POST https://vulavula-services.lelapa.ai/api/v1/transcribe/sync

The sync endpoint enables users to run transcription and receive results immediately. You submit an audio file as a blob and wait synchronously for the result, which is returned once the HTTP request completes.

BODY PARAMS

file_name string required

The name of the file. (Note: I think this will be changing really soon)

audio_blob Blob/string of bytes required

Blob or string of bytes of the file. The string of bytes should be base64 encoded.

file_size int64 required

The size of the file. The file size should not exceed 1GB.
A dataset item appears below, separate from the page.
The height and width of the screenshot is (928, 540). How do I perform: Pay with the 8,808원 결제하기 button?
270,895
The parameter is no longer used, but is still not optional! You can default a value like 0.

HEADERS

X-CLIENT-TOKEN string required

API token generated for the project.

import requests
import base64

try:
#file path
FILE_TO_TRANSCRIBE = "<<AUDIO FILE PATH>>"
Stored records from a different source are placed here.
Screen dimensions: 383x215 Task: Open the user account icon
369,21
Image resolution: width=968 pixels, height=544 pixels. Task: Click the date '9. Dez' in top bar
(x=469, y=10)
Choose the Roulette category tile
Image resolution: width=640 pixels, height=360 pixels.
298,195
# Open file in binary mode
with open(FILE_TO_TRANSCRIBE, 'rb') as file:
# Read file
file_content = file.read()

# Encode file content
encoded_content = base64.b64encode(file_content)

# Decode bytes to string
encoded_string = encoded_content.decode('utf-8')

request_body_json = {
"file_name": FILE_TO_TRANSCRIBE,
"audio_blob": encoded_string,
"file_size": 0, # this parameter is no longer used, but is still not optional! sorry!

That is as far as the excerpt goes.